- _Material for the task_
* start *
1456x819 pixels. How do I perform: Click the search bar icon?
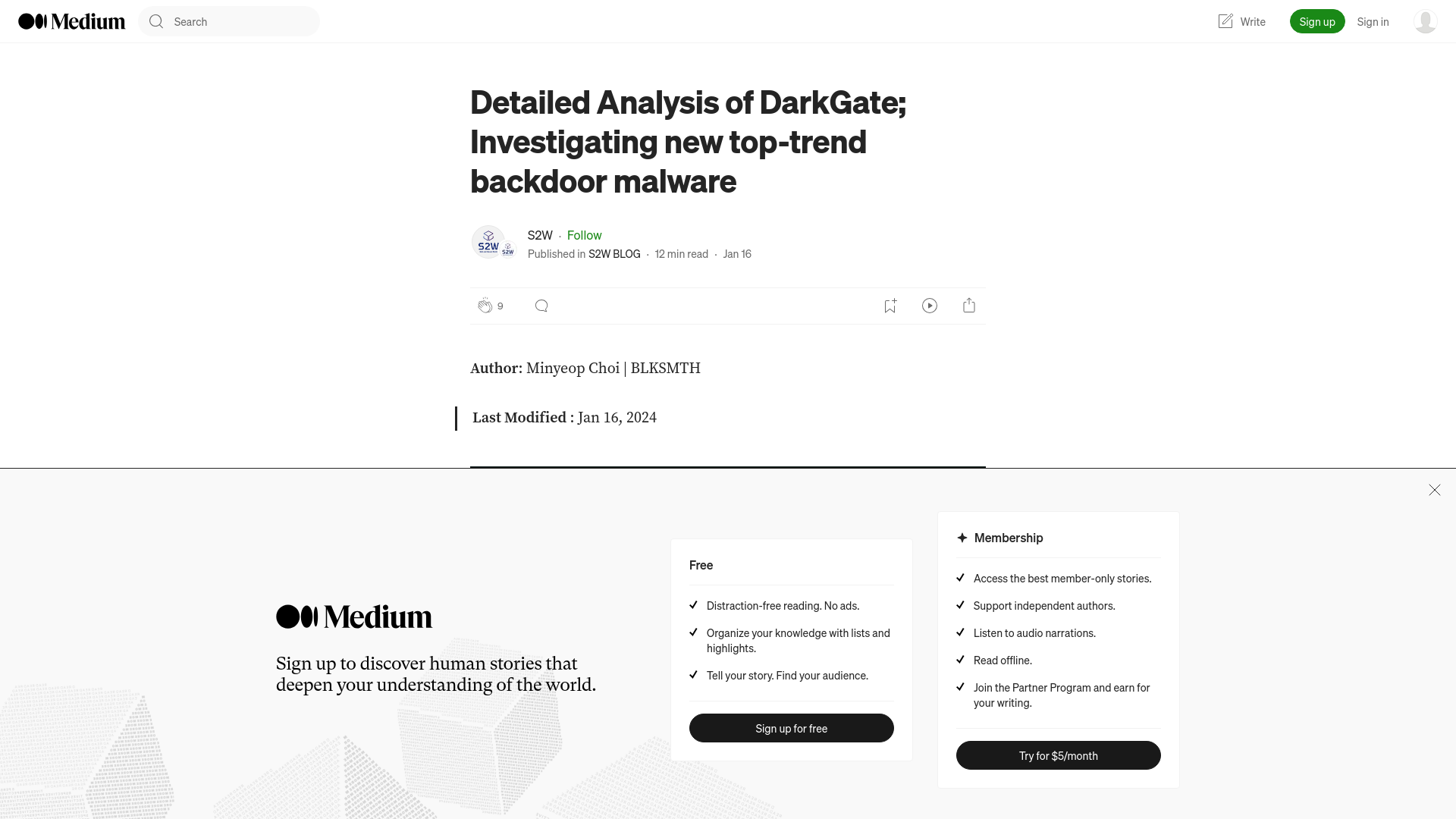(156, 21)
* end *
* start *
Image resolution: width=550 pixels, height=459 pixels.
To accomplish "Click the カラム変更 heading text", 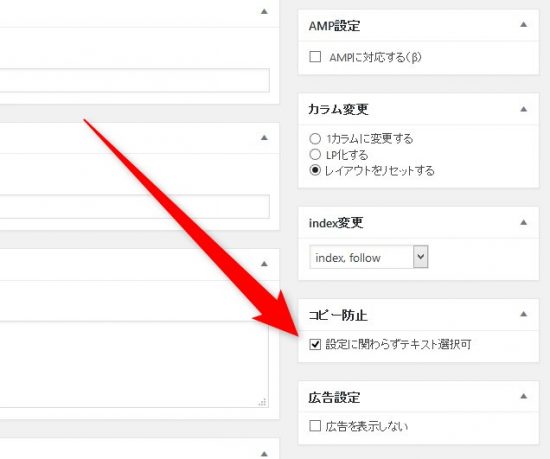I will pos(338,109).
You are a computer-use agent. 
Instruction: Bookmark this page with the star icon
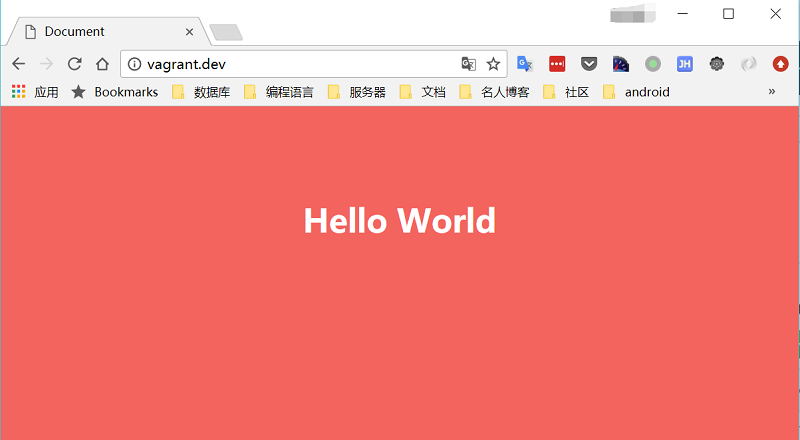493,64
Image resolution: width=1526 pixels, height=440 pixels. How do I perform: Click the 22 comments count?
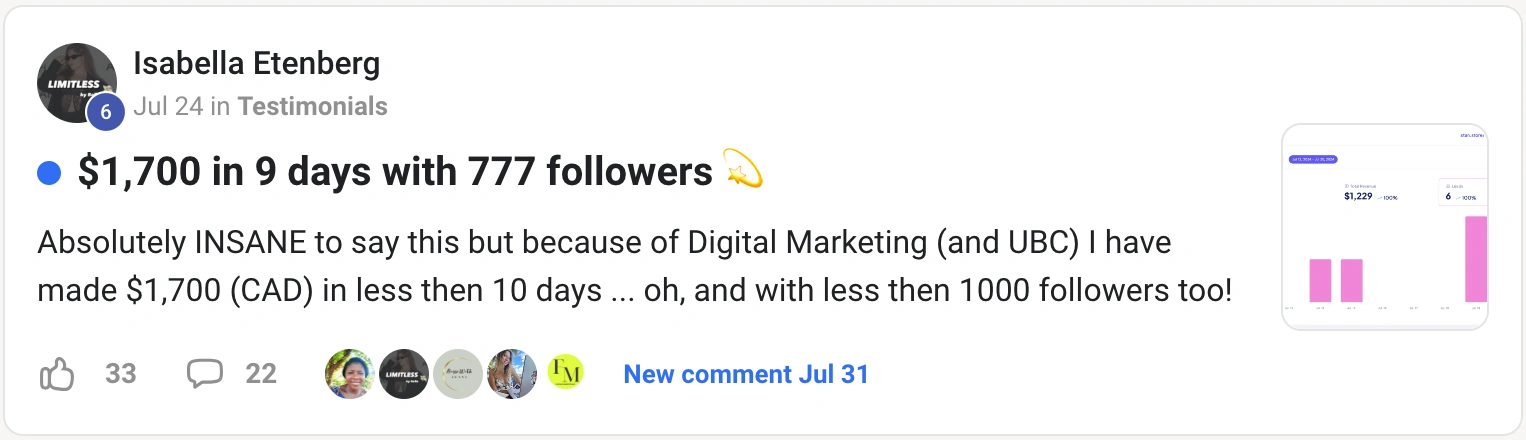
* end *
- _What this task involves_
Shift every coordinate in the answers by 133, and rewrite the data from the line with "You are a computer-use agent." to the line with "Image resolution: width=1526", including the requests. Leave the pictures out.

- _Solution to this task_
You are a computer-use agent. 
Instruction: Bookmark this page with the star icon
626,197
Image resolution: width=1526 pixels, height=440 pixels. How do I perform: Click the 22 comments count?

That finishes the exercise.